(What you need to do): Retype the lines of the listing from the line that contains "I want to click on value-label: 22.8, so" through the end of the listing, both ends included, reproducing each line precisely.

== Segment start ==

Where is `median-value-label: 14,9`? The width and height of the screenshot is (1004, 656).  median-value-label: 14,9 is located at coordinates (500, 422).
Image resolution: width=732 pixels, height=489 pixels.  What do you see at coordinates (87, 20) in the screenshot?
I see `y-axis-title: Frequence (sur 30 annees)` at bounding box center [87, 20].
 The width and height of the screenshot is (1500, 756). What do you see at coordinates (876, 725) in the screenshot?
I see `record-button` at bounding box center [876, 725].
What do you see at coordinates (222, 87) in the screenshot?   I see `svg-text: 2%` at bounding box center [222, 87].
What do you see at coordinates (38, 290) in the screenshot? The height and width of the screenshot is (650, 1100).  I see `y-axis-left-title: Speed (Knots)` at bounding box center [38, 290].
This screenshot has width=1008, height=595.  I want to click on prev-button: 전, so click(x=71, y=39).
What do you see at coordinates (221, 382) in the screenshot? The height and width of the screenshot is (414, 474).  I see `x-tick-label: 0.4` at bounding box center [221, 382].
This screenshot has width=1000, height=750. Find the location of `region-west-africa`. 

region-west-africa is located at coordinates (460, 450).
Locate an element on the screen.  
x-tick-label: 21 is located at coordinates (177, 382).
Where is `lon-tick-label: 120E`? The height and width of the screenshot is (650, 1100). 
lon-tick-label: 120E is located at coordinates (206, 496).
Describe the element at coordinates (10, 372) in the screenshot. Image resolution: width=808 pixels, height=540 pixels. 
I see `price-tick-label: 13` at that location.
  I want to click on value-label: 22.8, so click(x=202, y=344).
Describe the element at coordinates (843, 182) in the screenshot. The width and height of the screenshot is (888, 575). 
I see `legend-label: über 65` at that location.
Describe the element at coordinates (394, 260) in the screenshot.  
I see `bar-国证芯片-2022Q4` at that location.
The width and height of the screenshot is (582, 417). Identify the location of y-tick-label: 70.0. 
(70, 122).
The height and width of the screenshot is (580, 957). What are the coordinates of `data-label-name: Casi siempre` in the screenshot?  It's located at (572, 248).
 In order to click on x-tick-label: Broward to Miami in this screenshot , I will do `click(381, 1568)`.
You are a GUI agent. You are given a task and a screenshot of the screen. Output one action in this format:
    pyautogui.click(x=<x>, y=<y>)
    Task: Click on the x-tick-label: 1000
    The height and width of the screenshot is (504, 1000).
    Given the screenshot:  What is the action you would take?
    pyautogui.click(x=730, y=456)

== Segment end ==

(Response to this exercise):
  I want to click on value-label: 22.8, so click(x=202, y=344).
Describe the element at coordinates (843, 182) in the screenshot. The width and height of the screenshot is (888, 575). 
I see `legend-label: über 65` at that location.
Describe the element at coordinates (394, 260) in the screenshot.  
I see `bar-国证芯片-2022Q4` at that location.
The width and height of the screenshot is (582, 417). Identify the location of y-tick-label: 70.0. 
(70, 122).
The height and width of the screenshot is (580, 957). What are the coordinates of `data-label-name: Casi siempre` in the screenshot?  It's located at (572, 248).
 In order to click on x-tick-label: Broward to Miami in this screenshot , I will do `click(381, 1568)`.
You are a GUI agent. You are given a task and a screenshot of the screen. Output one action in this format:
    pyautogui.click(x=<x>, y=<y>)
    Task: Click on the x-tick-label: 1000
    The height and width of the screenshot is (504, 1000).
    Given the screenshot:  What is the action you would take?
    pyautogui.click(x=730, y=456)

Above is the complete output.